In the passage on the Aircraft Apprentice Scheme, why did aircraft instrument makers have to produce new indicators? Answer in one to three sentences.

[Opening Supplied passage section]

The Aircraft Apprentice Scheme was a training programme for Royal Air Force ground crew personnel which ran from 1920 to 1966.

==Formation==
World War I saw the beginning of aerial combat. By 1 April 1918 the Royal Flying Corps and the Royal Naval Air Service had amalgamated into the Royal Air Force. Hugh Trenchard had been appointed Chief of the Air Staff and quickly discovered that specialist groundcrew were in very short supply.

Wartime use of aircraft accelerated the development of new technologies. Aircraft power plants were vastly different from those that powered buses and lorries. Airframes, with their need to reduce drag and provide control in the air, were a totally new challenge. Armourers were asked to develop new fusing methods for equally new explosive devices like air-dropped bombs. Aircraft electrical systems included bomb release mechanisms and synchronised gun firing through the propeller via the use of an interrupter mechanism. The addition of a third dimension to navigation meant aircraft instrument makers had to produce new indicators for such things as turn and bank, air speed and an artificial horizon.

[Closing Supplied passage section]
[Opening Dataset extract section]

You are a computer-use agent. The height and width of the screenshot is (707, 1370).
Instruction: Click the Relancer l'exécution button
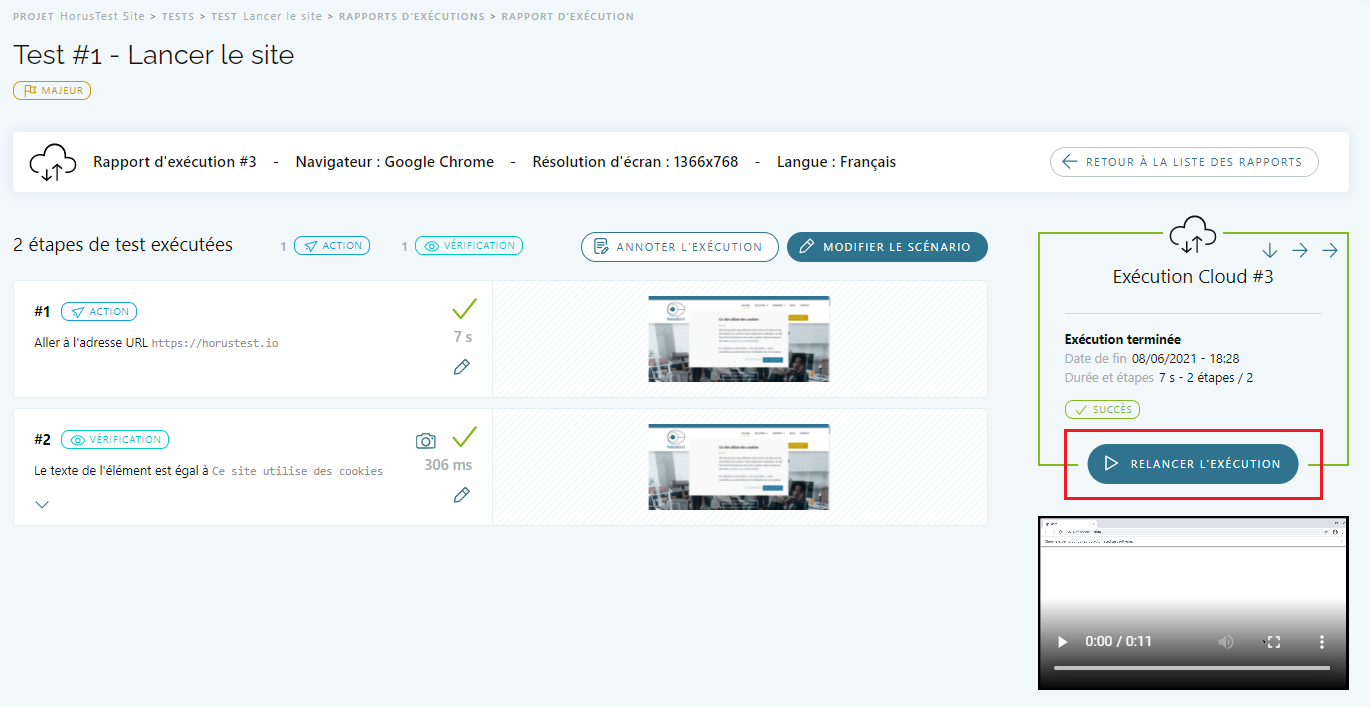pyautogui.click(x=1192, y=464)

[Closing Dataset extract section]

_Solution to the problem_:
Aircraft instrument makers had to produce new indicators because navigation gained a third dimension. The new indicators covered such things as turn and bank, air speed and an artificial horizon.